[Records excerpted from a collection]

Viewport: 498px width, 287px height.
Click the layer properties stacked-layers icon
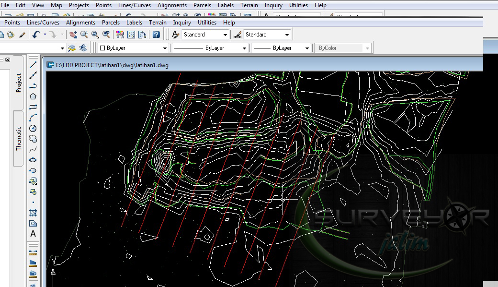(72, 48)
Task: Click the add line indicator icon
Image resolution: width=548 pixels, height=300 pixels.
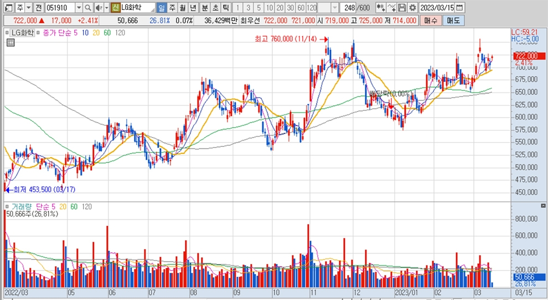Action: click(391, 8)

(TASK GOAL): Repeat the records above word for word, keeping no pictures in the copy.

(ANSWER BOX):
Viewport: 498px width, 287px height.
Click the layer properties stacked-layers icon
(72, 48)
Task: Click the add line indicator icon
Image resolution: width=548 pixels, height=300 pixels.
Action: click(391, 8)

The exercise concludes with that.